DIRECTIONS FOR THIS TASK:
Nothing but a number belongs in the answer: the count of lines below that contain the word "radio".

Segment Start: SUPPLIED DATA

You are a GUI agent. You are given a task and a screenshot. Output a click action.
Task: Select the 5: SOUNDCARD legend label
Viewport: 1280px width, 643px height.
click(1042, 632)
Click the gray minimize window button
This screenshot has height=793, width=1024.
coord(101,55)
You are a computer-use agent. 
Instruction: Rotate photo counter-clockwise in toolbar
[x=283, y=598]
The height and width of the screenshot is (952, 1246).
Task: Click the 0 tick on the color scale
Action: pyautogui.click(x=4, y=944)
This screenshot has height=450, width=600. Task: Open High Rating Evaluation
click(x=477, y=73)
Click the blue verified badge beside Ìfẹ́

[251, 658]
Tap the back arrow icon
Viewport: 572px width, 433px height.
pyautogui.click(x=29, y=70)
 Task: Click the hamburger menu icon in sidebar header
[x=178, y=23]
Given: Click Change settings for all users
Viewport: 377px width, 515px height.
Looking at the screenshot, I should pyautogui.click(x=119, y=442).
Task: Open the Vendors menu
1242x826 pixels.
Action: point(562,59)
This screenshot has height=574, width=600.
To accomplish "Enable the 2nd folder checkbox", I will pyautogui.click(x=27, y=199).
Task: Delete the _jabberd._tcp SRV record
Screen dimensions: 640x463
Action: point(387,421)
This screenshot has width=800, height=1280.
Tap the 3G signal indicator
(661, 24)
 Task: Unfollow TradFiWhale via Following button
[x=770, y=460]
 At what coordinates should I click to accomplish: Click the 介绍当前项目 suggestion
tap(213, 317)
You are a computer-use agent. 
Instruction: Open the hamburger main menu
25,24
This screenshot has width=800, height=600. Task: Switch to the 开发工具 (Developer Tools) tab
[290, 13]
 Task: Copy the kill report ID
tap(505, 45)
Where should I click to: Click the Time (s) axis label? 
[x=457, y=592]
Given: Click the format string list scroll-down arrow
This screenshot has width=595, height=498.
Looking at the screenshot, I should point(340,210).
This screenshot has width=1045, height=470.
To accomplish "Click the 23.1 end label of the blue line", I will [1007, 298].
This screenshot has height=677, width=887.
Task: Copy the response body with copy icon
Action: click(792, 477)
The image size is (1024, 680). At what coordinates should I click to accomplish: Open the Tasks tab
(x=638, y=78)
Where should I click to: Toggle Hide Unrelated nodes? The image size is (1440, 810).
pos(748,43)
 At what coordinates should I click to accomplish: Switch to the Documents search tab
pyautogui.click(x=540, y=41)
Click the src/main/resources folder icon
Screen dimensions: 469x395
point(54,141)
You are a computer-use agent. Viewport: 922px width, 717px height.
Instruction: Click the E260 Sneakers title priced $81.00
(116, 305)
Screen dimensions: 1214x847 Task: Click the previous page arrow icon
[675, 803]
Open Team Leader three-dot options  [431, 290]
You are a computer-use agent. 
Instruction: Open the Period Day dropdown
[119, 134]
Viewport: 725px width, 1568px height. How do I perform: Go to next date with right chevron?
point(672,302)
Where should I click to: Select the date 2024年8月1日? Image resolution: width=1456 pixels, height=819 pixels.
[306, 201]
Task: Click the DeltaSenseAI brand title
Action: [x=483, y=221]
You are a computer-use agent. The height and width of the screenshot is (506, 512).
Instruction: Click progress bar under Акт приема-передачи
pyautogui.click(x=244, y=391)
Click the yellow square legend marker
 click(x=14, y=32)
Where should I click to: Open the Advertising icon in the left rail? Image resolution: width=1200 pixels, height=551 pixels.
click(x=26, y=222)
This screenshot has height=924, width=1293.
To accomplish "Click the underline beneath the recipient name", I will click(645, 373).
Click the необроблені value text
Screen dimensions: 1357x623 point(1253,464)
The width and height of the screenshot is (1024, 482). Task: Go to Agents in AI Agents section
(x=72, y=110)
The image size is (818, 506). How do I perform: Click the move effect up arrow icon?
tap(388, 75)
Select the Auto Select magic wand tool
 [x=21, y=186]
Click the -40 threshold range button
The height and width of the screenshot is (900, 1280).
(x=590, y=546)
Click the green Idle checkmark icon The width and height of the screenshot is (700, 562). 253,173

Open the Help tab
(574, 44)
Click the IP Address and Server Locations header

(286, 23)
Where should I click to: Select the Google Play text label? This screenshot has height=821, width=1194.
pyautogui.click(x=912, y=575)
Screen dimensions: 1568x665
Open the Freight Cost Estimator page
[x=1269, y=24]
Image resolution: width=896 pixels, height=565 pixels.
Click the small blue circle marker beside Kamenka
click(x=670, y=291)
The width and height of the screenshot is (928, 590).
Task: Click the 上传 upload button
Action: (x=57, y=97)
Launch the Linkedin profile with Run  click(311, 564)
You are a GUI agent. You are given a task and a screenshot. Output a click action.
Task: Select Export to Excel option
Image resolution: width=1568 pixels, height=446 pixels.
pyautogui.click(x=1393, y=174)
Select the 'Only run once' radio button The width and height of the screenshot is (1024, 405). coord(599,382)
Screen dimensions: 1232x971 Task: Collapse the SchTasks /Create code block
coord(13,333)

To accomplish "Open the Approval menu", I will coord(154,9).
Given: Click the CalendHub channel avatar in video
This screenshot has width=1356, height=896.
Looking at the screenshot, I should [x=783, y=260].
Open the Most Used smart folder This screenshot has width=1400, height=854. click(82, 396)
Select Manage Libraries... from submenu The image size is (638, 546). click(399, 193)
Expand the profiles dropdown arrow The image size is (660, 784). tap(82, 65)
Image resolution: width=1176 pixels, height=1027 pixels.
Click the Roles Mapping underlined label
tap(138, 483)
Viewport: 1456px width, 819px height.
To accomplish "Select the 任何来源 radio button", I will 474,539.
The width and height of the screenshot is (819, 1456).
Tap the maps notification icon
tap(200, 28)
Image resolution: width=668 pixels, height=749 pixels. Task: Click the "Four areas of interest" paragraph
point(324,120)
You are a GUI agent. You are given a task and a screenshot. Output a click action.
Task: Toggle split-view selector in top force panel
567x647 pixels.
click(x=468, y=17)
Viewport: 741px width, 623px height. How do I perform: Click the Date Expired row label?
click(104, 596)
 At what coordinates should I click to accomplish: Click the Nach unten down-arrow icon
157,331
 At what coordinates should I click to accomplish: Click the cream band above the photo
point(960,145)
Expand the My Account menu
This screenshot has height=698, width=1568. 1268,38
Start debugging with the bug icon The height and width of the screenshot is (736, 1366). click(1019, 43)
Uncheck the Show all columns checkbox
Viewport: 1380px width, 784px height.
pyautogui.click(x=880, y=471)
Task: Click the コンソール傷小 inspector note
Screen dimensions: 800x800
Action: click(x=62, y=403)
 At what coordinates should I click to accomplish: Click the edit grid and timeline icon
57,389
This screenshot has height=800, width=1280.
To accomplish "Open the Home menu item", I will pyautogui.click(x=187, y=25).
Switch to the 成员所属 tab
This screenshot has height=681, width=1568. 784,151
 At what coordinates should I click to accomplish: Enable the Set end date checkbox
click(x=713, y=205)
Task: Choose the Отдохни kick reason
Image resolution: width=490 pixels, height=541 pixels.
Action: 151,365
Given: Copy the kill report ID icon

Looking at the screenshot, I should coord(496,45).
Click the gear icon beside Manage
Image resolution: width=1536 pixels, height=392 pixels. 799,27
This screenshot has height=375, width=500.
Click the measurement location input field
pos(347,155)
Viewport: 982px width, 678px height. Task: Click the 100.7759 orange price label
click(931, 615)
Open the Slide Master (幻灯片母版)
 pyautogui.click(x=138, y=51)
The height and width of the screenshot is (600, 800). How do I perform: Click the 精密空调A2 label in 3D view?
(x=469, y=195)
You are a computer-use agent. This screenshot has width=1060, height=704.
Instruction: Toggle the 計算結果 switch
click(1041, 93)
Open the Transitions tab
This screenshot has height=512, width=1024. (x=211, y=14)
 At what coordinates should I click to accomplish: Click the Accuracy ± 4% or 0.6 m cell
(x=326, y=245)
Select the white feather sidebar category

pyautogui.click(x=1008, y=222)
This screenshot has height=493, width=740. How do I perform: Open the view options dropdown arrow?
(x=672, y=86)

Segment End: SUPPLIED DATA

TASK SOLUTION:
2